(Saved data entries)
# # #
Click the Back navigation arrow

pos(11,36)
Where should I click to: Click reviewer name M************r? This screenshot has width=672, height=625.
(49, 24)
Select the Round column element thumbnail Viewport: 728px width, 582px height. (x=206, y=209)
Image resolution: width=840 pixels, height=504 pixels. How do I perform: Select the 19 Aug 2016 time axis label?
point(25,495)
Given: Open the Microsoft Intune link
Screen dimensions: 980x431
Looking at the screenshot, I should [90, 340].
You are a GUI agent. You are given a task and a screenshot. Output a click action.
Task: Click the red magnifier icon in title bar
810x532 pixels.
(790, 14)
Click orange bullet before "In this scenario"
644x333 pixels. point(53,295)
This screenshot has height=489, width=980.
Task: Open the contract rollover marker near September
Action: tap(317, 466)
# # #
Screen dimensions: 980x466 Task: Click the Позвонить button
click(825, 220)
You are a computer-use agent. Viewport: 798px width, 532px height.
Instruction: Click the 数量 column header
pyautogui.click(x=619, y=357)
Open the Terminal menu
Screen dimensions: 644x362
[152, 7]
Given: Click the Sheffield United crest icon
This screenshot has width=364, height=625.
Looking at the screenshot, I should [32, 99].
# # #
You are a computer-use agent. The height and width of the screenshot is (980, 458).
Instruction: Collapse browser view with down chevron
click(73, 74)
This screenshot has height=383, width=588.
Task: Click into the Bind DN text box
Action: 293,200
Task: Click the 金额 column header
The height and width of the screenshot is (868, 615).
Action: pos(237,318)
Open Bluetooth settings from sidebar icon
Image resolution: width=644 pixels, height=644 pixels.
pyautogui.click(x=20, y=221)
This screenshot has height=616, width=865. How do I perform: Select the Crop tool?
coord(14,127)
# # #
■ **Activity**: Among the entries above, how many lines hold the word "computer"? Reply with only that number.

■ **Your solution**: 2